O trabalhador rural Jaelson da Silva Souza, pai da bebê Ana Beatriz — assassinada aos 15 dias de vida pela própria mãe, Eduarda — afirmou nesta quarta-feira (16) que acredita que a esposa teve um surto psicótico. O caso chocou moradores de Novo Lino, cidade do interior de Alagoas a 120 km de Maceió, e ganhou repercussão nacional.
“Ela nunca foi agressiva. Acho que foi um momento de surto dela, ela não planejou fazer isso”, disse Jaelson em entrevista à TV Pajuçara, afiliada da Record. O casal vivia junto há dez anos e, segundo ele, a gravidez da filha foi cuidadosamente planejada.
“Era um bebê planejado. Ela dizia que não via a hora de estar com a filha nos braços. E teve um desfecho desse? É um negócio que não tem explicação”, declarou o pai, emocionado.
Ana Beatriz foi dada como desaparecida na última sexta-feira (11). Jaelson, que estava em São Paulo a trabalho em uma usina, retornou às pressas para acompanhar o caso após ser informado por colegas e receber apoio do chefe, que custeou sua passagem de avião.

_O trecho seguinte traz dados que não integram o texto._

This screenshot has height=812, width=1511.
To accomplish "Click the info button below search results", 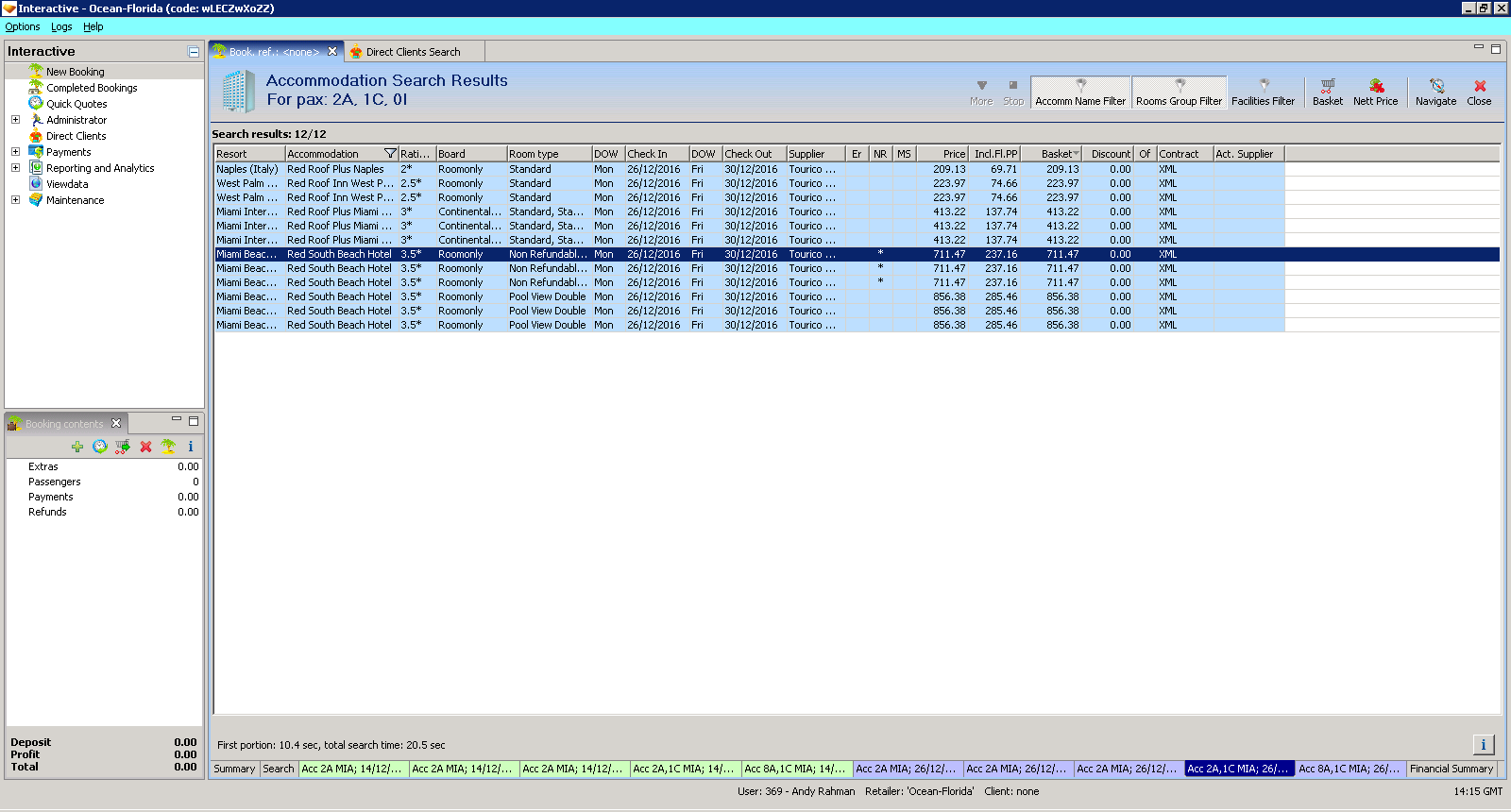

Inicialmente, Eduarda relatou à polícia que a filha havia sido sequestrada por criminosos enquanto ela esperava um ônibus às margens da BR-101. Com o avanço das investigações, ela passou a dar versões contraditórias, envolvendo desde abordagens armadas até uma suposta invasão domiciliar durante a madrugada.
Na terça-feira (15), após ser confrontada pela Polícia Civil de Alagoas, a mãe confessou o crime e indicou onde havia escondido o corpo da filha.
Policiais civis localizaram o corpo de Ana Beatriz em um armário no quintal da residência da família, enrolado em um saco plástico e armazenado dentro de um pote com sabão em pó. A cena foi descrita como “chocante” por agentes que participaram da operação.
De acordo com depoimentos de vizinhos, nenhuma movimentação suspeita foi notada na madrugada do crime, o que levantou dúvidas sobre a versão de Eduarda desde o início. Eles também afirmaram ter visto a mãe sair de casa sem a filha no dia do desaparecimento.
A Polícia Civil segue investigando o caso e não descarta a possibilidade de um surto psicótico, como levantado pelo pai. O histórico médico de Eduarda será analisado para verificar se ela apresentava indícios de transtornos mentais antes do crime.
O caso da bebê Ana Beatriz levanta novamente o debate sobre saúde mental no puerpério, o período logo após o parto, considerado um dos mais delicados da vida da mulher.